Optimization: an existing feature now either requires less computation or memory.
API Change: some changes that require you to change your code.
Fix: some features that previously did not work as stated in documents, or for reasonable expectations that should now work.
- Feature search_space_configer.SearchSpaceConfiger::paddlets_default_search_space now supports hyperparameter optimization for Informer and DeepAR models.
- Feature autots.AutoTS::fit now supports customized maximum concurrency by adding max_concurrent_trials parameter, defaults to 1.
- Feature Ensemble now supports Representation based time series cluster and classification.

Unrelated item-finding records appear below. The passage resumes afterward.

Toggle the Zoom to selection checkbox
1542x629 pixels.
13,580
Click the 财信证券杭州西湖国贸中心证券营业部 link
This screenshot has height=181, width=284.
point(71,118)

- Feature weighting_ensemble.WeightingEnsembleAnomaly now supports anomaly detection.
- API Change Ensemble removes old ensemble.ensemble_forecaster_base.py, ensemble.stacking_ensemble_forecaster.py and ensemble.weighting_ensemble_forecaster.py modules, replaces with new ensemble.base.py, ensemble.stacking_ensemble.py and ensemble.weighting_ensemble.py modules, respectively.
- Optimization We made internal optimization regarding metrics.base.Metric, now it works more stable.
- API Change metric.metric.MetricContainer construct method removes old metric_names parameter, replaces with new metrics parameter.
- Feature Paddle Inference is now available for PaddleTS time series forecasting and anomaly detection. See documentation to get more details.
- Feature PaddleTS now supports time series classification.
- Feature PaddleTS introduces 4 deep time series models. USAD for anomaly detection, CNN for classification, SCINet and TFT for forecasting.
- Feature All Anomaly Detection DL Models now support adjusting predict results according to ground truth label by adding pred_adjust and pred_adjust_fn parameters, defaults to False and None, respectively.
- Feature AutoEncoder Anomaly Detection Model now supports categorical features by adding embedding_size and pooling parameters in construct method.
- Optimization We made internal optimization regarding sample building to unify sample building logic.
- Optimization We made internal optimization regarding models.utils::check_tsdataset and time series models RNN, AutoEncoder, now they work more stable.
- API Change models.anomaly.dl.utils::smooth_l1_loss_vae removes y_true parameter.
- Optimization We made internal optimization regarding pipeline.Pipeline::recursive_predict and pipeline.Pipeline::recursive_predict_proba, now they work more stable.
- Feature PaddleTS now supports model interpretability. More specifically, model agnostic interpretability provides the ability of explaining how a prediction is generated. Meanwhile, model-specific interpretability provides visualization of explainable results of time series models, in this release, we implemented ante_hoc.tft_exp based on newly released TFT model.